> [Try it]: Name every diagnosis that the school profile below lists as an example of pupils' additional needs.

> [Excerpt]:
+--
Location
- Swalcliffe Banbury, Oxfordshire, OX15 5EP England 52°02′14″N 1°27′05″W﻿ / ﻿52.0373°N 1.4514°W

Information
- Type: Non-maintained special school Boarding school
- Established: 1965
- Department for Education URN: 123331 Tables
- Ofsted: Reports
- Principal: Robert Piner
- Gender: Boys
- Age: 11 to 19
- Enrolment: 40
- Website: swalcliffepark.co.uk

= Swalcliffe Park School =

Special school in Swalcliffe, Oxfordshire, England

Swalcliffe Park School is a specialist residential and day school in Oxfordshire, England for boys aged 11–19 who have needs arising from their Autistic Spectrum conditions.

In day and residential settings, the school emphasises the development of students' communication, independence, self-management and personalised achievement. It has received three consecutive 'Outstanding' Ofsted ratings, in 2008, 2012 and 2015. Many pupils have additional needs associated with other diagnoses; e.g. ADHD, Dyslexia, Dyspraxia or Specific Language Impairment.

Swalcliffe Park School is run by the Swalcliffe Park School Trust, a registered charity. It is housed in Swalcliffe Park, a Grade II listed former stately home originally built in the 16th century and remodelled in the 18th century.
+--
Items from a dataset

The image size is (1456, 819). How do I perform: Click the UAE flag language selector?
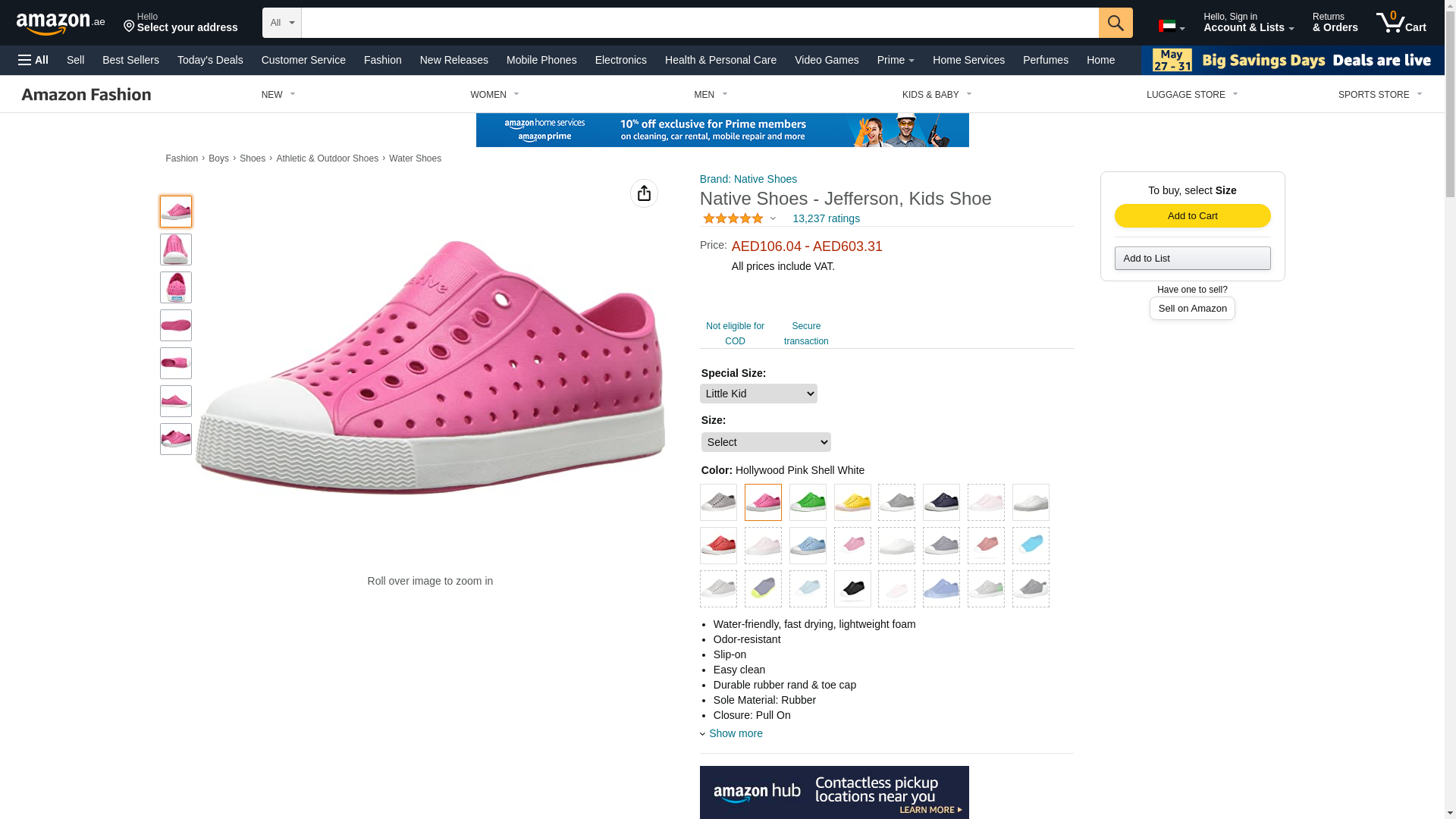pyautogui.click(x=1171, y=27)
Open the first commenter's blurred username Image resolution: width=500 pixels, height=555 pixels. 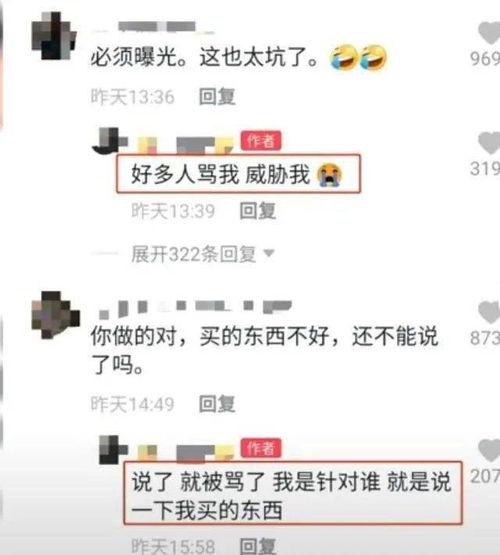[x=153, y=27]
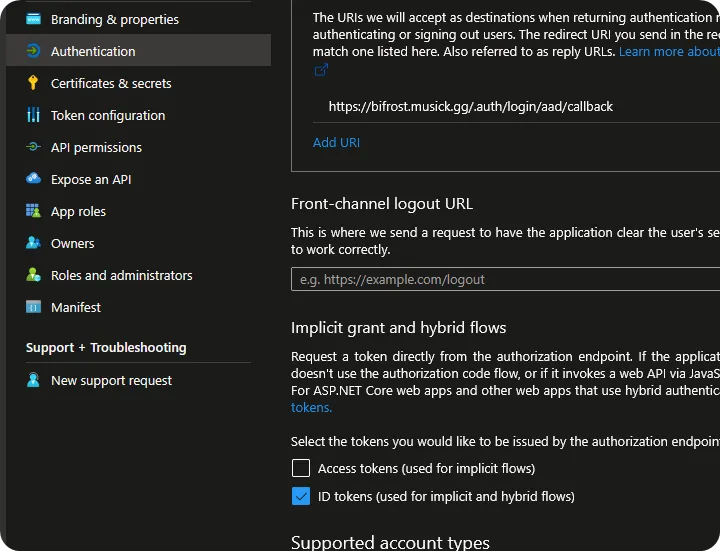This screenshot has height=551, width=720.
Task: Click the Add URI link
Action: click(336, 142)
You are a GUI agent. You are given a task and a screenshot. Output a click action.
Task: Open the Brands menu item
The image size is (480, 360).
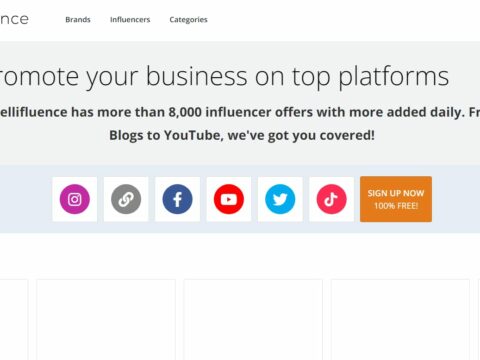pyautogui.click(x=78, y=20)
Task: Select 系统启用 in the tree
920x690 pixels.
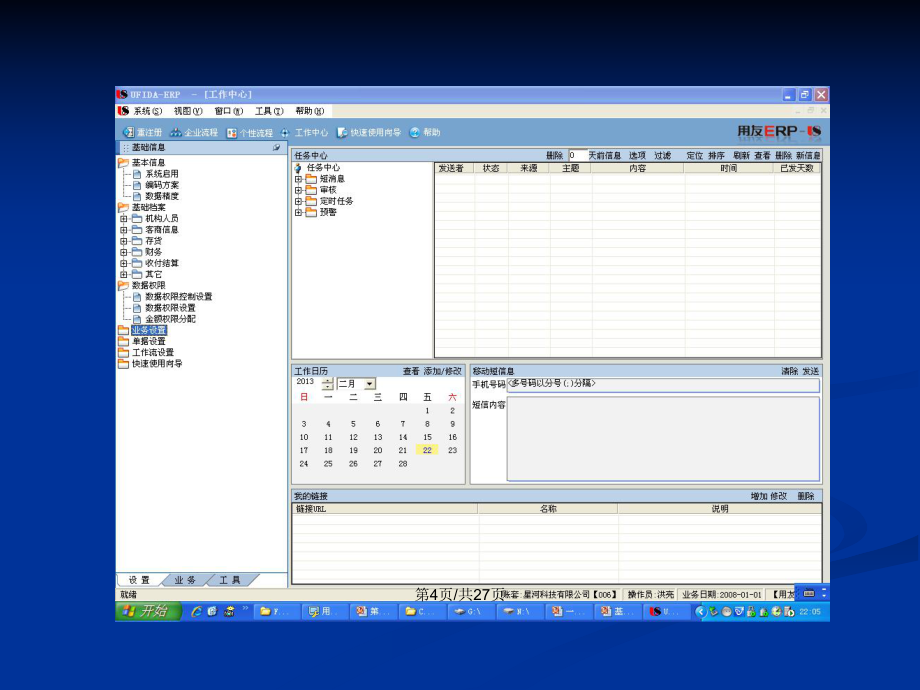Action: click(161, 174)
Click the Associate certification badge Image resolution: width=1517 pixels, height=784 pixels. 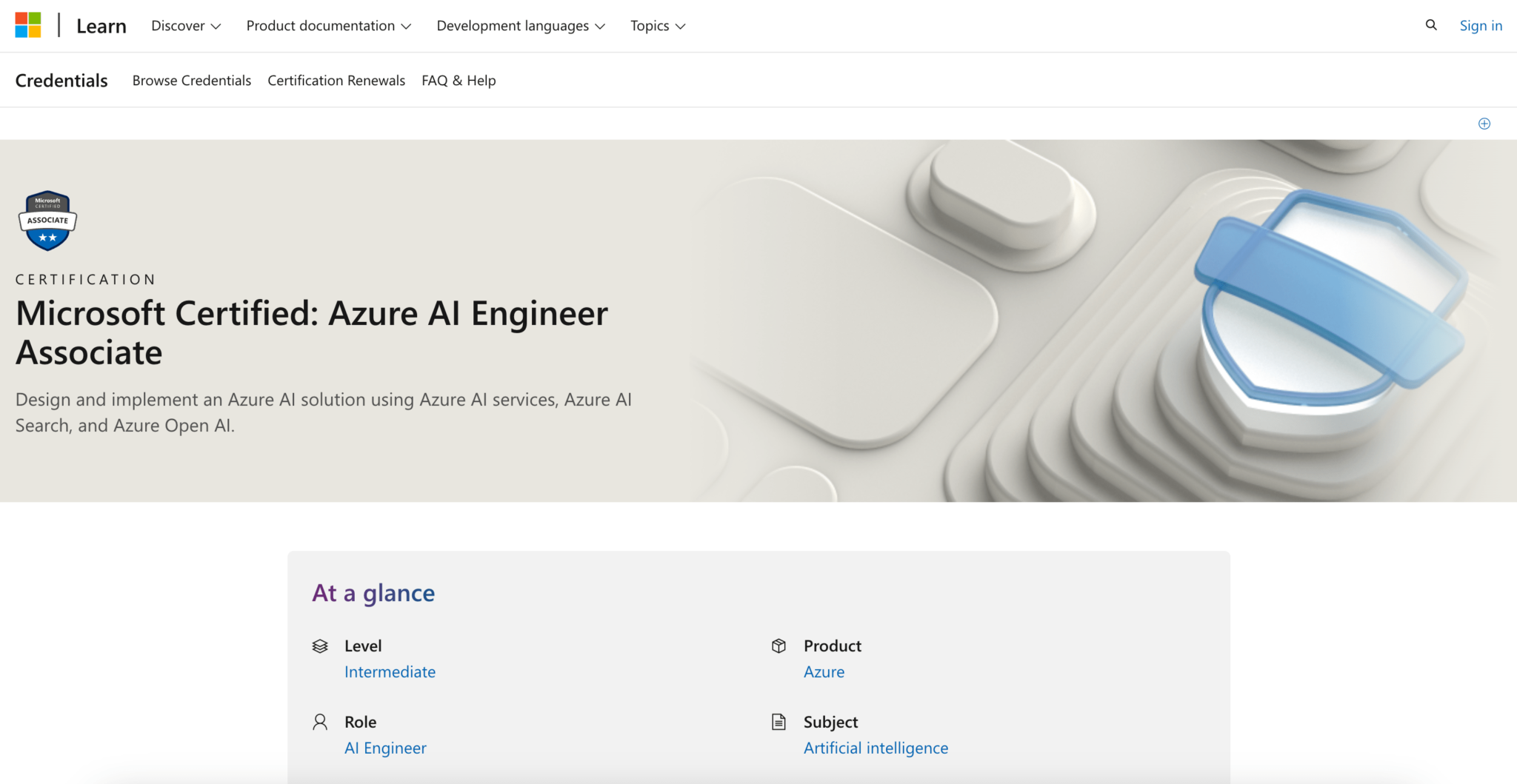point(47,221)
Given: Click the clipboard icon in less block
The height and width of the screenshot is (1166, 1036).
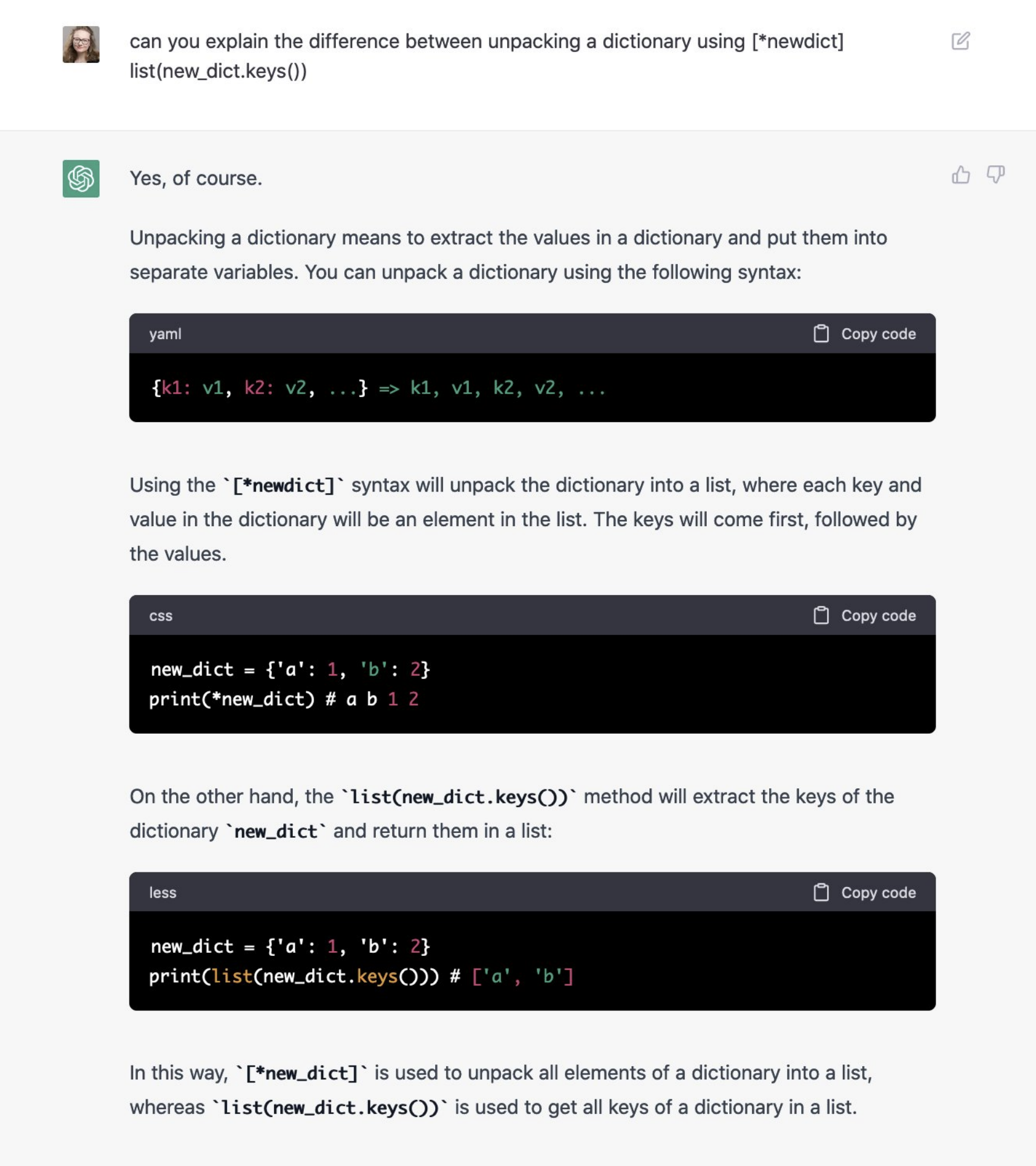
+--
> [Task output]: ADHD, Dyslexia, Dyspraxia, Specific Language Impairment